Now I have not been able to find a recipe for pear wine that was just right to my liking, so I’m winging it a bit, but feeling confident! I’ve got some experience knowing that less fussy is the way to go, so we are going to do the basics and keep it simple.
This recipe is for 5 gallons of wine.
22-25 lb Pears
10 lb sugar
1 lb raisins
5 gallons water
1 packet yeast (wine, champagne or sweet mead) Depending on how sweet or dry you are going for, I’m using Champagne because that is what I have on hand.
First you will need to Wash and cut up the pears. Cut out any large parts that are brown and mushy.
Place the chopped fruit in the clean container then put the sugar over the top, and add the raisins.
Next, pour 4 gallons boiling water over the fruit and sugar and fill almost to the top, leaving a little room for foam during fermentation. Stir the mixture until the sugar is dissolved. put lid on and let sit overnight.
The next morning add yeast and stir.
Stir once a day for 5 or 6 days.
Sterilize all your equipment including the jug, airlock, rubber stopper and any spoons or utensils.
Fill your airlock about half full with spring water, push it into the rubber stopper then put the stopper onto your jug.

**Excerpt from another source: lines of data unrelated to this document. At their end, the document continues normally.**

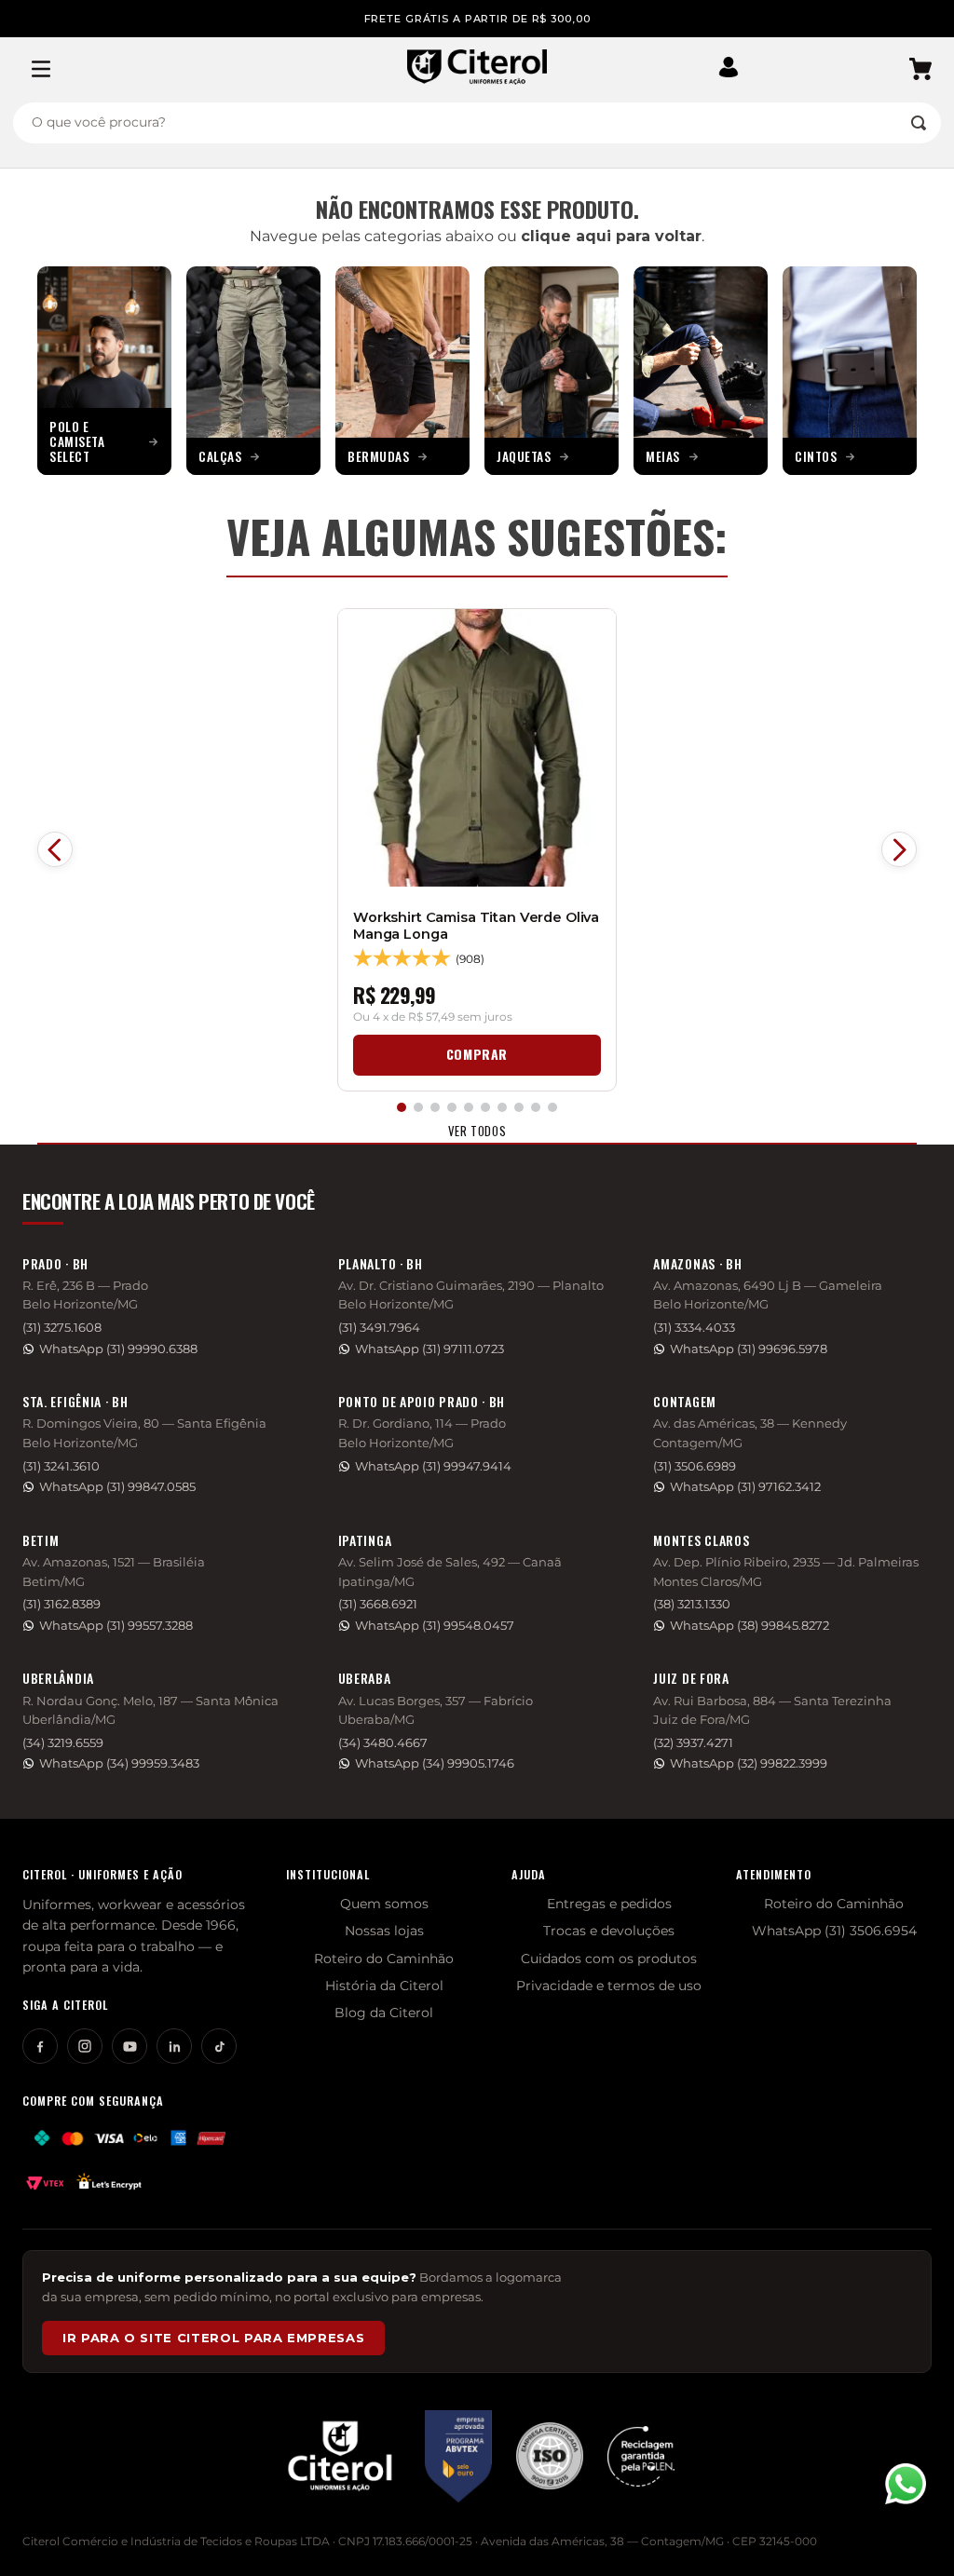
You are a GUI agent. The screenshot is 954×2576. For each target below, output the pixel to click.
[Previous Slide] (55, 849)
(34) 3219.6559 (62, 1743)
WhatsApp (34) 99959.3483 (119, 1763)
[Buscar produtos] (918, 122)
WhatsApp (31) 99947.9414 (433, 1466)
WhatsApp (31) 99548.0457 (434, 1626)
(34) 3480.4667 (383, 1743)
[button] (735, 69)
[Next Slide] (899, 849)
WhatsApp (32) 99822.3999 (748, 1763)
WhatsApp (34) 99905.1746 (434, 1763)
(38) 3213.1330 (691, 1604)
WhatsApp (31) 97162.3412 (745, 1487)
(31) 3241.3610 (61, 1466)
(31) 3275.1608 (62, 1328)
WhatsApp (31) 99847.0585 (117, 1487)
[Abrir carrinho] (920, 69)
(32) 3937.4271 (693, 1743)
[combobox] (477, 122)
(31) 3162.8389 (61, 1604)
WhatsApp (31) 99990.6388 (118, 1349)
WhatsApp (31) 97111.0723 (429, 1349)
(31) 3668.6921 (377, 1604)
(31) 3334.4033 (694, 1328)
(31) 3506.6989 (694, 1466)
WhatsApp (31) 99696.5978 (748, 1349)
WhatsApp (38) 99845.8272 (749, 1626)
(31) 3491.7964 (379, 1328)
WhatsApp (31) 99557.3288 (116, 1626)
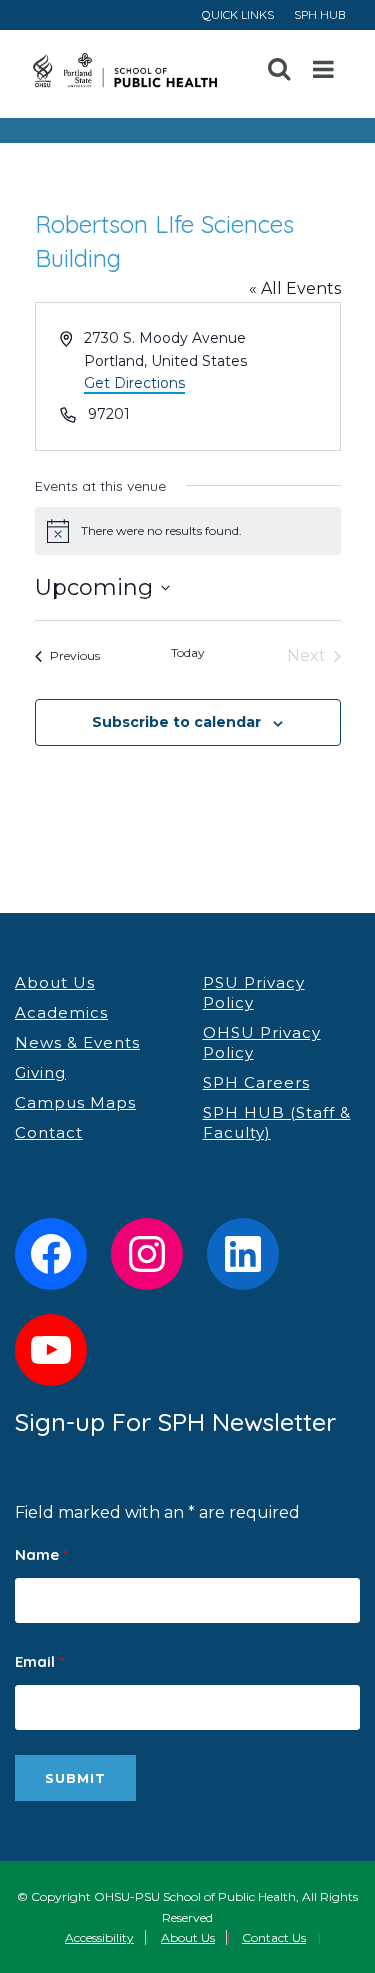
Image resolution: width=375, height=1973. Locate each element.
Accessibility (99, 1937)
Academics (61, 1012)
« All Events (295, 288)
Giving (40, 1072)
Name (41, 1554)
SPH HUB (319, 14)
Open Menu (324, 70)
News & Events (77, 1042)
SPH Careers (256, 1082)
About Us (55, 982)
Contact (49, 1132)
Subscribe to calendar (176, 722)
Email (39, 1661)
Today (188, 652)
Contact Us (274, 1937)
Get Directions (134, 383)
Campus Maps (75, 1102)
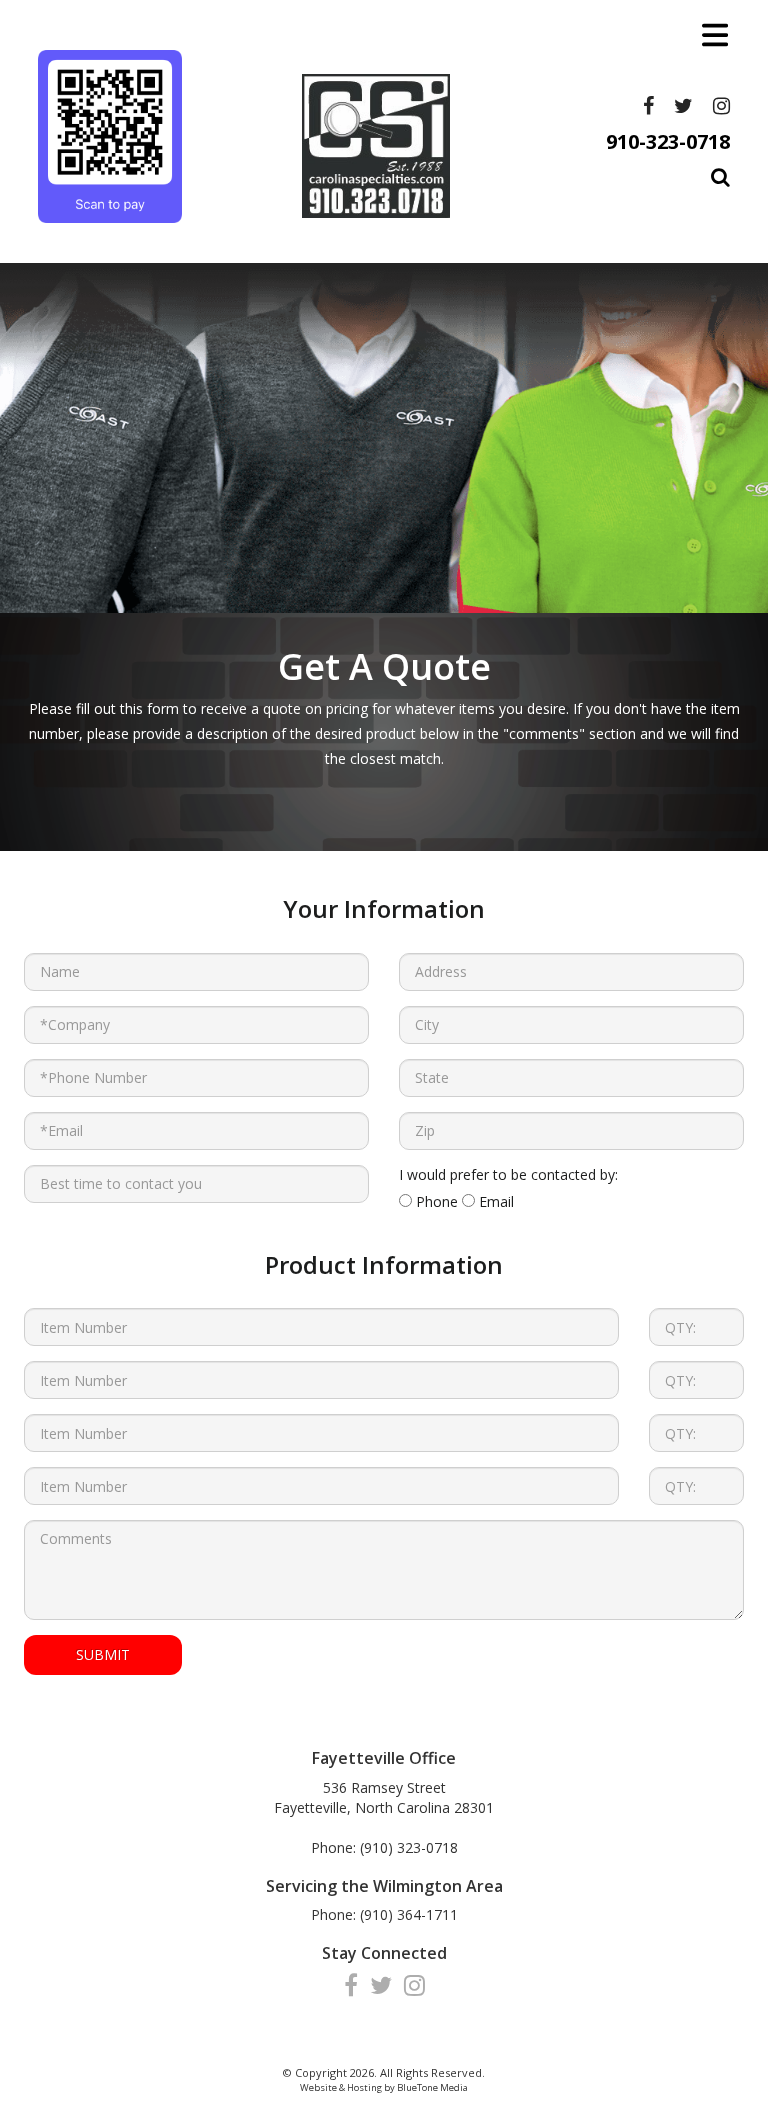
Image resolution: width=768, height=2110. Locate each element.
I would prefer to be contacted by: (508, 1174)
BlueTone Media (432, 2087)
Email (494, 1201)
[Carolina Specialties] (110, 136)
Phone (435, 1201)
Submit (103, 1654)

Transfer to Carboy and put on airlock.
- Over the course of the next 2 to 3 weeks you will see a cake develop on the bottom of your jug. This is the husks of yeast as they grow, multiply then die and it is perfectly normal.
- When the airlock bubbles at less than 1 bubble every 30 seconds you should transfer the liquid to a new sanitized jug; use a hose to siphon the liquid and leave all the old yeast cake behind and dispose of it. Put the airlock on your new jug. Mine took 2 months.
- I then keep transferring to a new sanitized jug about every 2 months topping it off each time because you will lose liquid do to the bottom that has the dead yeast (sediment)that you don’t want to transfer. I do this until the wine is clear (not cloudy) At this point you are 6 to 8 months in.
- When wine is clear you can bottle it, I use a siphon and wine bottles I have saved. Corks I purchased at the wine supply shop (you boil them to make them soft) I have a a tool that inserts them into the bottle but you can also tap them in with a rubber mallet. Always sanitize everything, all you tools, supply’s,and work area.
- Let wine age in bottle at least 6 months, and a year is better.